The plan is modeled on the DRIVE Safe Act, so if you are familiar with that bill, you will better understand what the FMCSA hopes to do through their regulation.

The plan is more than simply allowing young adults from controlling multi-ton vehicles, as detractors of the DRIVE Safe Act have pointed out in February that 19-20 is the most dangerous age range for drivers on the planet (those 18 and under make up for experience with extra caution, reducing accidents compared to 19 and 20). There are many safeguards implemented to ensure only the best young drivers obtain interstate travel abilities:

  1. Only a limited number of drivers will participate in the program.
  2. Drivers must already have a CDL with intrastate privileges to qualify.
  3. Beyond having a CDL as outlined in step 2, the driver must also
    1. Take part in a 400-hour probationary apprenticeship program established by an employer or
    2. Have already driven as an intrastate driver for at least one year and 25,000 miles.
  4. After being qualified, the driver would enter the FMCSA’s own pilot program, an apprenticeship that would require safety standards higher than those set in most states for above-21 drivers.

President and CEO of the American Trucking Association Chris Spear is all smiles about the proposed program becoming reality.

“This is a significant step toward improving safety on our nation’s roads, setting a standard for these drivers that is well beyond what 49 states currently require.” This is an amazing block of talent with unlimited potential. If our freedom can be defended from tyranny around the world by our men in women in uniform, many well below the age of 21, then it’s quite clear that we can train that same group how to safely and responsibly cross state lines in a commercial vehicle.”

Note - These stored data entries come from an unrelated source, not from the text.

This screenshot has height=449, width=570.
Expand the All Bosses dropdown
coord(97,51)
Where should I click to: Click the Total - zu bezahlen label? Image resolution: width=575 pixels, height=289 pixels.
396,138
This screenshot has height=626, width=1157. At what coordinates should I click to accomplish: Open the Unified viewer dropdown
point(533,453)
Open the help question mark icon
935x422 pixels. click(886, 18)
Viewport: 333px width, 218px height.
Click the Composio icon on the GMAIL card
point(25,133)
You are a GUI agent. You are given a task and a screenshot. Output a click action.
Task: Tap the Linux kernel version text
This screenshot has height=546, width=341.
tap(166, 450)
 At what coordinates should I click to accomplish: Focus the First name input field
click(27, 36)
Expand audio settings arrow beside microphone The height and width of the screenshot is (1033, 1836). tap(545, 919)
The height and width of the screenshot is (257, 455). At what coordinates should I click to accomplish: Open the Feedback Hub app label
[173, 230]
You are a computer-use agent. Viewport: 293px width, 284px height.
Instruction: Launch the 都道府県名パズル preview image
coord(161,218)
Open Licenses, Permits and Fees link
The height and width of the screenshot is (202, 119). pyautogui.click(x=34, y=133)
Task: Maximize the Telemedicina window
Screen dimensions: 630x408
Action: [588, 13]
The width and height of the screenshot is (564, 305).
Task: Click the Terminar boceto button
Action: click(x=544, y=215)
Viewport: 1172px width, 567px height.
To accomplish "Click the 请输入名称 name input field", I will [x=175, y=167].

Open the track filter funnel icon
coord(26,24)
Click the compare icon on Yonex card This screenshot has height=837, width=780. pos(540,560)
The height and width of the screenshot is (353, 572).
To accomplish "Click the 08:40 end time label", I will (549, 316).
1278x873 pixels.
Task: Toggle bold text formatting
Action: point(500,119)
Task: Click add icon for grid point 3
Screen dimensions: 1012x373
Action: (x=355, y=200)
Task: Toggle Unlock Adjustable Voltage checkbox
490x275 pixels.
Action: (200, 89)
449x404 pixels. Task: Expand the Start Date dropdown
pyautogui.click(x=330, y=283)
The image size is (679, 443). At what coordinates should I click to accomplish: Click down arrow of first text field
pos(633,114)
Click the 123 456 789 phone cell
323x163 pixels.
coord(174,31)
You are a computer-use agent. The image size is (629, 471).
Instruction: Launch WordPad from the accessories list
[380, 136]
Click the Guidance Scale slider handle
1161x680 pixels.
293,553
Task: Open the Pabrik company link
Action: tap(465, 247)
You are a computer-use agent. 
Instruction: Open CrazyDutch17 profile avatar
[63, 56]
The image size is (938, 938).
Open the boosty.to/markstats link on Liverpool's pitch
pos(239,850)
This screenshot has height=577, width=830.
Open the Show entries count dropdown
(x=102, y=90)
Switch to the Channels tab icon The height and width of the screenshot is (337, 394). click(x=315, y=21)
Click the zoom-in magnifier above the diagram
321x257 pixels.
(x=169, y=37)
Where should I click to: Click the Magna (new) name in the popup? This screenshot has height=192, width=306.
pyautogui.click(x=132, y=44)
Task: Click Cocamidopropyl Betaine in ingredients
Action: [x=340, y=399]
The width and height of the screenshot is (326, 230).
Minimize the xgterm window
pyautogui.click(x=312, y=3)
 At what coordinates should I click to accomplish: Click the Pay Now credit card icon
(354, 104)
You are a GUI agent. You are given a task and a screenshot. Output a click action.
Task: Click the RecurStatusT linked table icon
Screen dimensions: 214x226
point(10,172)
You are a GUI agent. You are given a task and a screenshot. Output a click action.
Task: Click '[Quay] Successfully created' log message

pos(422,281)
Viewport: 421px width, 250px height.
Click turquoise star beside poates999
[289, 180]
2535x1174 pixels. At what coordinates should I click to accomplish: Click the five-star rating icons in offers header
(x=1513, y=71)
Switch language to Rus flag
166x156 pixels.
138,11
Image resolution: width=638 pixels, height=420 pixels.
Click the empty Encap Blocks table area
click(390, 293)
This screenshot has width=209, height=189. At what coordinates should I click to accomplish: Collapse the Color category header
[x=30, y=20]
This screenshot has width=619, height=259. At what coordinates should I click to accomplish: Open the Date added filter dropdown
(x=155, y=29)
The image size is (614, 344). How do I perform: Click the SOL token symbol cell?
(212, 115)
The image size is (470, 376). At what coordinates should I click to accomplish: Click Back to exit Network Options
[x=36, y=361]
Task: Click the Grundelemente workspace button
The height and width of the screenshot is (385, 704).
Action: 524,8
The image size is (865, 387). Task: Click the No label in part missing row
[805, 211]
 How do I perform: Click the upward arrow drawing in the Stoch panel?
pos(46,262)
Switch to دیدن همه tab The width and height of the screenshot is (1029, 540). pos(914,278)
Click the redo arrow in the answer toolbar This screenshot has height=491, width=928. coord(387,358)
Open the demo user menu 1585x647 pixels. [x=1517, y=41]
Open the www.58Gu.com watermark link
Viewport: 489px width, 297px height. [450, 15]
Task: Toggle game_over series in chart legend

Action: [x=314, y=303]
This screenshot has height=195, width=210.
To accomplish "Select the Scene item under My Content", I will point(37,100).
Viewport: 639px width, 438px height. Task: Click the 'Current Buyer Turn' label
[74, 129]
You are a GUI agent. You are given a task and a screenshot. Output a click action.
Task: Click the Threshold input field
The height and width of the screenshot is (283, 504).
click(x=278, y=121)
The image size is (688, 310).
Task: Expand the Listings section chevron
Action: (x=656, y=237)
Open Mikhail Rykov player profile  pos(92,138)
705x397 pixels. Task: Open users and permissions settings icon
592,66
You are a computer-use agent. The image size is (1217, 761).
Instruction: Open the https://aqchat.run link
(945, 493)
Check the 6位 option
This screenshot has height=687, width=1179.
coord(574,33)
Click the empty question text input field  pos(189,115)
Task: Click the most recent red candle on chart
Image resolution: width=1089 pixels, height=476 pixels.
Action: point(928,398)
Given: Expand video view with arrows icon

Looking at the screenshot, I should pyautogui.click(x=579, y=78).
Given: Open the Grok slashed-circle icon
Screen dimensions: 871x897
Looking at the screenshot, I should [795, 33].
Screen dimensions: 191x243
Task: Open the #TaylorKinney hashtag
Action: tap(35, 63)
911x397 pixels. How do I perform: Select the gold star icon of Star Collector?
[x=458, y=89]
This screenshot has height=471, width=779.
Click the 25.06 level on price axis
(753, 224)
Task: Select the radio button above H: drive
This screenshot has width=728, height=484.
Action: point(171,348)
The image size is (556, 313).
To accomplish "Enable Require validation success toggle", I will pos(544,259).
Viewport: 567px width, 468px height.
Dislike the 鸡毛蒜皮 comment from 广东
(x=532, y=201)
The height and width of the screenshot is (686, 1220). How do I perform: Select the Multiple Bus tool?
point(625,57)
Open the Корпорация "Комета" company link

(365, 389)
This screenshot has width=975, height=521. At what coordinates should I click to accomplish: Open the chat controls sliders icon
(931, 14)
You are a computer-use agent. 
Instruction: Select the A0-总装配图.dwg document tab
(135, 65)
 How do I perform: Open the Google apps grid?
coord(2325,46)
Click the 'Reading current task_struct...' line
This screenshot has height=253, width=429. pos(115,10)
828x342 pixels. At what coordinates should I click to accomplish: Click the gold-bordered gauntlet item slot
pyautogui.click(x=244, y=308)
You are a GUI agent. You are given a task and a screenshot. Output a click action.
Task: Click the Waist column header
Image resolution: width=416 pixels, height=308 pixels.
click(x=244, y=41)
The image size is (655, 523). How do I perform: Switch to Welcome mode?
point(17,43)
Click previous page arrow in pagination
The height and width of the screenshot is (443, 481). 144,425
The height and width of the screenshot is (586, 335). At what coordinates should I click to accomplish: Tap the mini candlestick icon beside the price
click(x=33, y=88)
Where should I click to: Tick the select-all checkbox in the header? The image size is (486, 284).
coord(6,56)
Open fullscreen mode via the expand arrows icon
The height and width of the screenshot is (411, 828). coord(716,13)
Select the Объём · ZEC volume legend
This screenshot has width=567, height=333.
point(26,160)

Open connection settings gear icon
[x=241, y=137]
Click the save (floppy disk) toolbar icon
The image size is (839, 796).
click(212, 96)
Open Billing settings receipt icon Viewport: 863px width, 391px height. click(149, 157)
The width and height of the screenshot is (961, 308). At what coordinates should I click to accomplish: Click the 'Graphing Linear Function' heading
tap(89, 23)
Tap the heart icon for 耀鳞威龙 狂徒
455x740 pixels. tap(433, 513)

Furthermore, members of the pilot program would be forbidden from hauling passengers, hazardous materials, and special configurations.

Conclusion

The FMCSA and trucking industry as a whole hopes that this change in regulation will help recruit new blood into the industry. In a field where there is constantly purported to be a shortage of workers and where the average age seems to grow almost every year, the industry may be on to a solution.

As with all FMCSA proposals, this program cannot go into motion until after it is published in the Federal Register and open for comment for 60 days. As of the time of this writing it has not been published yet, so the program cannot possibly start until November.

What are your thoughts? Is adding new blood and training them to high standards good for the industry to keep it going, or bad as it may lead to more accidents and push rates per mile down due to an increased supply of drivers? Let us know in the comments below.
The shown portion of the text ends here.